我們進行任何工程之前,都必須進行地質調查,而每一個地質調查只能進行有限數量的鑽孔和試驗,工程師必須根據這有限的資料做出分析,設計和判斷。當我們問負責地質調查的工程師,他怎麼確定他的鑽孔孔數和試驗數量是足夠的,大多數的工程師大概只能回答:這符合法規的要求。
許多統計的理論都是根據“大數法則”(Law of Large Number)。大數法則簡單的說是敘述相當多次數重複驗的結果的法則,根據這個法則,樣本數量越多則其統計性質(statistical properties)則能達到任意的精確程度(arbitrary degree of accuracy)。

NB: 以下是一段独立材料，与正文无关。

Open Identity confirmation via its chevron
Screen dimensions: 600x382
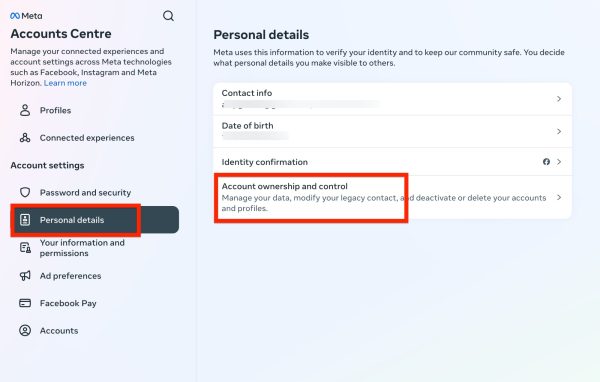point(559,162)
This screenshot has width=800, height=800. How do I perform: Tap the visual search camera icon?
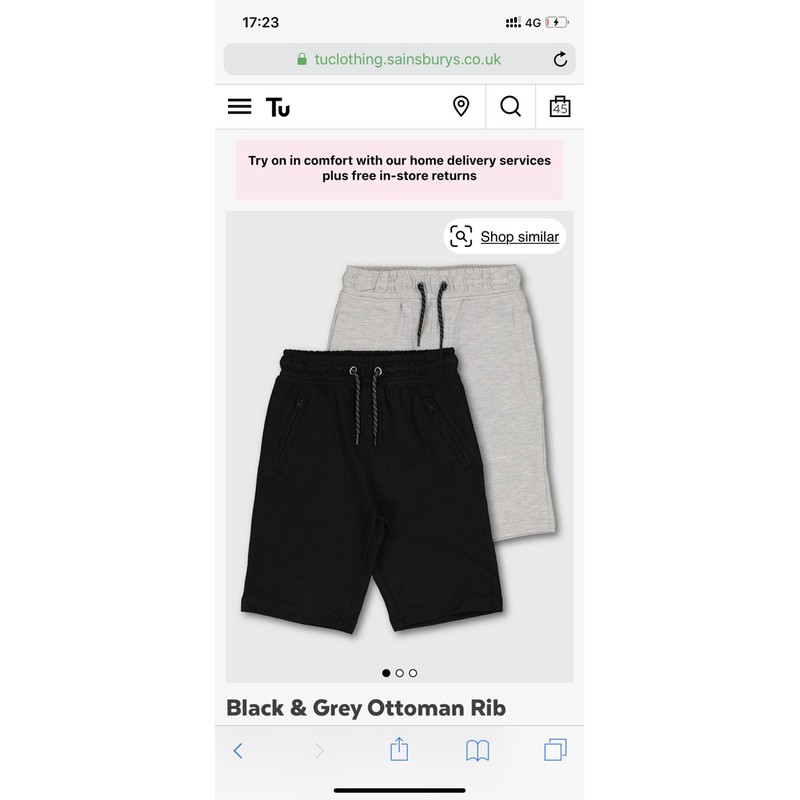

很可惜,在真實的世界中,我們得到的資料是遠遠不足夠的,就像大多數的地質調查(Christian, 2004)。Tversky 和Kahneman (1971)就觀察到這個現象。他們認為人們經常無法得到足夠的資料來做有效的推論,但是人們的行為卻是表現出他們已經有足夠的資料。這個現象Tversky 和Kahneman稱之為“小數原則”(Law of Small Numbers)。「快思慢想」有一章題目就是「小數原則」,Kahneman還做了兩個結論:
“對小樣本誇大的信心只是一般錯覺的例子之一。我們對訊息內容的注意力,大過訊息的可信賴度。”
“統計產生許多觀察看起來具因果關係的解釋,但是它其實沒有解釋力。這個世界許多事實是來自機率,包括取樣的意外在內。”
(這裡的所有文章都留存於Blogger中的「專業人士的自我修鍊」)
(判斷:3)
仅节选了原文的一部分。